From a marketing standpoint it can’t hurt to be net long puts. I cannot reliably backtest efficacy because the number of cases where they would have saved my bacon is so few. Especially because I have to believe “my worst drawdown is always ahead,” though, long puts are insurance against something horrific. I feel confident in saying that while the broad market has never gone to zero, if people are exposed to huge risk should that happen then they would be reluctant to invest. On the flip side, while the broad market has never gone to zero, if being net long puts would result in windfall profits should that happen then people would feel quite secure about investing.

It couldn’t hurt to have both, either. Maybe I should choose a conservative profit-taking target and also buy an extra long option to serve as catastrophic insurance.

Getting back to the matter of the spread backtesting itself, my deliberation led me to believe going wider on the spread might be necessary to overcome slippage. The greater credit received would somewhat offset slippage but result in a lower ROI and it wouldn’t help in a market crash where slippage would be gigantic either way. It’s a bit sad if I have to widen the spread simply for the sake of backesting but I may have to since I don’t know how spreads have traded in real time.
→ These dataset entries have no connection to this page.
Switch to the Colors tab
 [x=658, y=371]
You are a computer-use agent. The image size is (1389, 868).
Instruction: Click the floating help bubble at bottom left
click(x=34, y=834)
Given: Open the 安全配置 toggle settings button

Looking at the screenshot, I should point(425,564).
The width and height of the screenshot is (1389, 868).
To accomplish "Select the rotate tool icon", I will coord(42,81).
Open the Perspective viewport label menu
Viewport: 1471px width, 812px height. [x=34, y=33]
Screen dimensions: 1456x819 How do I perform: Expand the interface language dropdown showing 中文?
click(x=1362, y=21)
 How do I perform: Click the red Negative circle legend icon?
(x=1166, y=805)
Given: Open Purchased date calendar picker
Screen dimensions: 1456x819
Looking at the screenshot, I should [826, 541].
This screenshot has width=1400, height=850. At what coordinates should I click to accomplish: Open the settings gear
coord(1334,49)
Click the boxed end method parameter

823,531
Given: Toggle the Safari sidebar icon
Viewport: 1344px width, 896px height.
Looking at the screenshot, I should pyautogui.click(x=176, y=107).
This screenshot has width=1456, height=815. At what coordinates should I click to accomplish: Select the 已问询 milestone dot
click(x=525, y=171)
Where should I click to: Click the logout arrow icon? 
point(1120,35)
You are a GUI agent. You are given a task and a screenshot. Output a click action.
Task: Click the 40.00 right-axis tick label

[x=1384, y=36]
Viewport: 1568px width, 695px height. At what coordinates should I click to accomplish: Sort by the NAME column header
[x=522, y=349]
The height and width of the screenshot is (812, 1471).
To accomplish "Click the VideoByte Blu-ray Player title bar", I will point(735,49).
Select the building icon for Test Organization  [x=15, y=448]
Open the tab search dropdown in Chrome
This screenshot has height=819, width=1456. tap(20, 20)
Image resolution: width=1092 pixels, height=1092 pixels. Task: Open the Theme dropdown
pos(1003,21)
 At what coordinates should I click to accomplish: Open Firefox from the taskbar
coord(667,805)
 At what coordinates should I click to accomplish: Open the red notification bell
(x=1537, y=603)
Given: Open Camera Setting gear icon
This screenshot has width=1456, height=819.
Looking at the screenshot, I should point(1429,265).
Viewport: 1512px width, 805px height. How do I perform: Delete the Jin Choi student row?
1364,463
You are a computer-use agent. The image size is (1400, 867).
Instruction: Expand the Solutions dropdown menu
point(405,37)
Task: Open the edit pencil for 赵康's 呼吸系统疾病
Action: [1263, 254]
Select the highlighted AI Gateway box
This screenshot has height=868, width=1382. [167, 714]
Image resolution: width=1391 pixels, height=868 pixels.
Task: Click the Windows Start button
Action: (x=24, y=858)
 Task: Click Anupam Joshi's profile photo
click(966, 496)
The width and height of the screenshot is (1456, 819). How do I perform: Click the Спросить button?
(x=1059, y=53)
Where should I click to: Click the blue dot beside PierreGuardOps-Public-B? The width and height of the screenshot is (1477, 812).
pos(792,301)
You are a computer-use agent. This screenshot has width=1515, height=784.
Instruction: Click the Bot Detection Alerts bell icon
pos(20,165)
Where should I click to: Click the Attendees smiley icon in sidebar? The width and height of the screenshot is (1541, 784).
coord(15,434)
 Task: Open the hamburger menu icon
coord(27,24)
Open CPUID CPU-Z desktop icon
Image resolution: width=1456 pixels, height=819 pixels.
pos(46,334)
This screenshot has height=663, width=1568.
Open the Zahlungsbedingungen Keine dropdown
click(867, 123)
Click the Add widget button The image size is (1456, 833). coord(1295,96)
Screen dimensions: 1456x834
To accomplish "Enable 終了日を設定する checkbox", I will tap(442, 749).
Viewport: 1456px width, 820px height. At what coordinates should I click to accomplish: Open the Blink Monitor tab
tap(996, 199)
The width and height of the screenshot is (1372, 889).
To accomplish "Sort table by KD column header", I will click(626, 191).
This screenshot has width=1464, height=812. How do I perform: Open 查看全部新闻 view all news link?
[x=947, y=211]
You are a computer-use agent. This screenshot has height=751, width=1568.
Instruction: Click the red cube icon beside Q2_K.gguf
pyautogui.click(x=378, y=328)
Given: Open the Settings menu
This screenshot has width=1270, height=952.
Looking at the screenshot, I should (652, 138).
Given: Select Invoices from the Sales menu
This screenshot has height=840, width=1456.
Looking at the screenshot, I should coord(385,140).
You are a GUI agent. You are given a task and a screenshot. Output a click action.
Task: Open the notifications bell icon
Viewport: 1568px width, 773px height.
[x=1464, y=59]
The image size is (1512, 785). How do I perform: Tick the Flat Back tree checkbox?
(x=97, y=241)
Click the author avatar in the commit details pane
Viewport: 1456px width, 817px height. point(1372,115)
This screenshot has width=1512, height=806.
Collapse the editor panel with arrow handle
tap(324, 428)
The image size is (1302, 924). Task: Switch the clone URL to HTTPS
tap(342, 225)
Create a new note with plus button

I could aim for a fixed credit but that might result in variable short deltas and probability of profit. As the underlying increases in price, a fixed option premium is available farther OTM. I am assuming this would pertain to spreads too although with the long option offset, I really don’t know for certain until I look at some historic data.

Musings on Put Credit Spreads (Part 6)

3AM Eternal! My last entry was not actually posted at 03:00 and that was the April Fools joke. These days I sleep in the middle of the night unless it’s a rare weekend. Classic song, though…

In any case, I left off considering some possible ways to avoid the slippage problem.

Another possibility would be to incorporate slippage as a(n) discount (exaggeration) to profits (losses). A ballpark number I have in mind is 3%. If I sell a 10-point spread for $0.60 and close it for $0.10 then I make ~5% on it. If I discount that to 2% then I make $0.20, which is about $0.14 slippage per spread traded (leaving $1/contract for commissions).

I should expect execution to deteriorate in fast-moving markets. Since I don’t vary execution in backtesting, I should be liberal with slippage to get a realistic average. I’m not sure $0.14 per spread quite accomplishes that.

A few years ago I backtested 100-point put spreads. I intended to let the long option expire worthless, which cut slippage. The exception was when the market moved down significantly causing the long option to increase in value. With a profit-taking rule I could realize a gain before the market reverses causing the option to expire worthless. This would also prevent me from realizing a huge gain in the rare situation no reversal takes place. While a material difference exists between the two, it may be a moot point if the small sample size lacks enough consistency for future relevance.

More specifically, over the last 15 years a deep-out-of-the-money put would have gained material value roughly 11 times. These include: Sep 2001, summer 2002, June 2006, Jul 2007, Jan 2008, fall 2008, winter 2009, May 2010, summer 2011, Aug 2015, and Jan 2016. Of these 11, I’m more certain about seven (significant volatility increases). I could divide and say it happens every 16-24 months but that is an artificial construct. It happens so infrequently that I should not be surprised to go multiples of 16-24 months without experiencing it.

Inclusion of a profit-taking rule will realize more consistent profits at the cost of a few huge gainers. I cannot determine whether this is roughly equal because of the small sample size, though. This is a rare instance where 15+ years of data is probably not enough. It might amount to the difference between having a quantifiable profit-taking rule and the undefined potential of purchasing a lottery ticket.